Statistical analyses were performed using the GraphPad Prism 7 software package. Two-group comparisons were performed using a Mann-Whitney-U test; U-values for statistically significant differences are reported in the figure legends. A Kruskal-Wallis test with Dunn’s multiple comparisons was used to compare more than two groups. Correlation of individual data points was visualized by a linear regression fit and analyzed by computing Spearman r. For statistical evaluation of XY-plots from, we used a RM two-way ANOVA test (repeated measurements/analysis) with Sidak’s multiple comparisons. For the comparison of more than two groups in XY-plots, Tukey’s multiple comparisons were applied. For the in-sample analysis of human cortical slices (paired experimental design), we used a Wilcoxon matched-pairs signed-rank test.
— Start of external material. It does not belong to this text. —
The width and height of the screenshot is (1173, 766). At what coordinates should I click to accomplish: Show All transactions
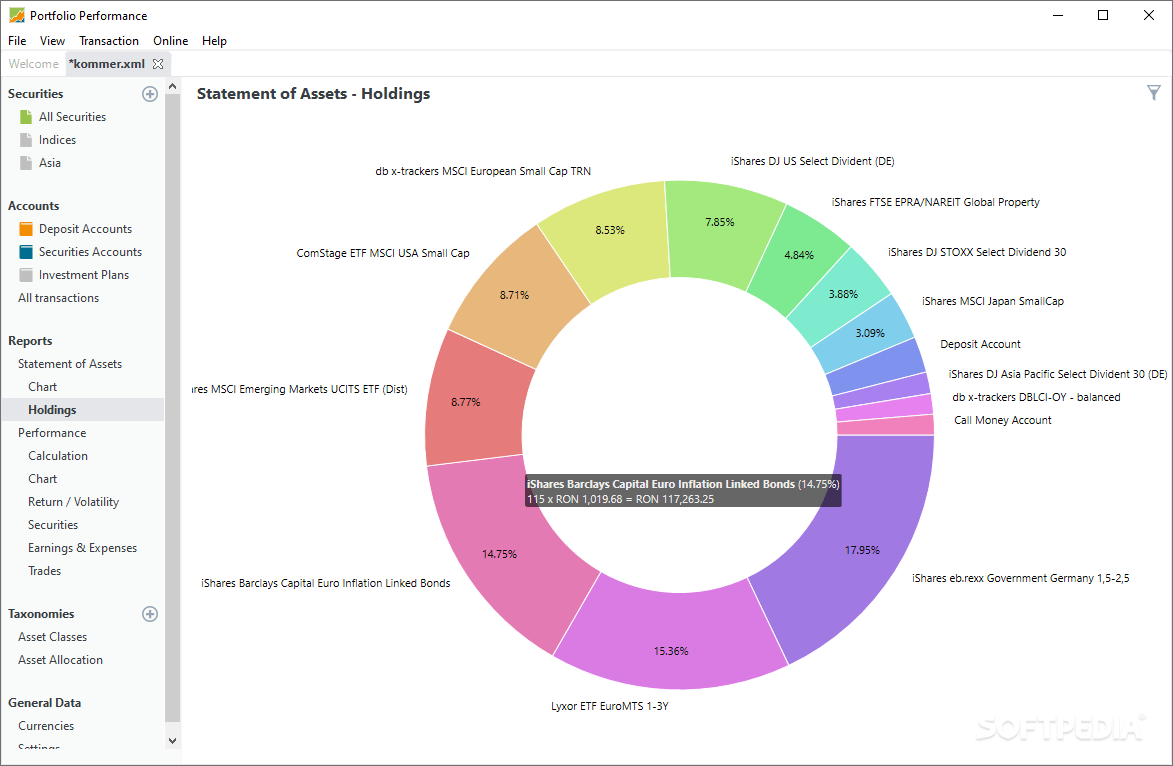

P values <0.05 were considered statistically significant (*p < 0.05, **p < 0.01, ***p < 0.001); results that did not yield significant differences are designated “ns”. Statistical differences in XY-plots were indicated in the legend of the figure panels (*) when detected through multiple comparisons, irrespective of their localization and the level of significance. In the text and figures, values represent the mean ± standard error of the mean (s.e.m.).
Graphical illustrations. Figures were prepared using Photoshop graphics software (Adobe, San Jose, CA, USA). Image brightness and contrast were adjusted.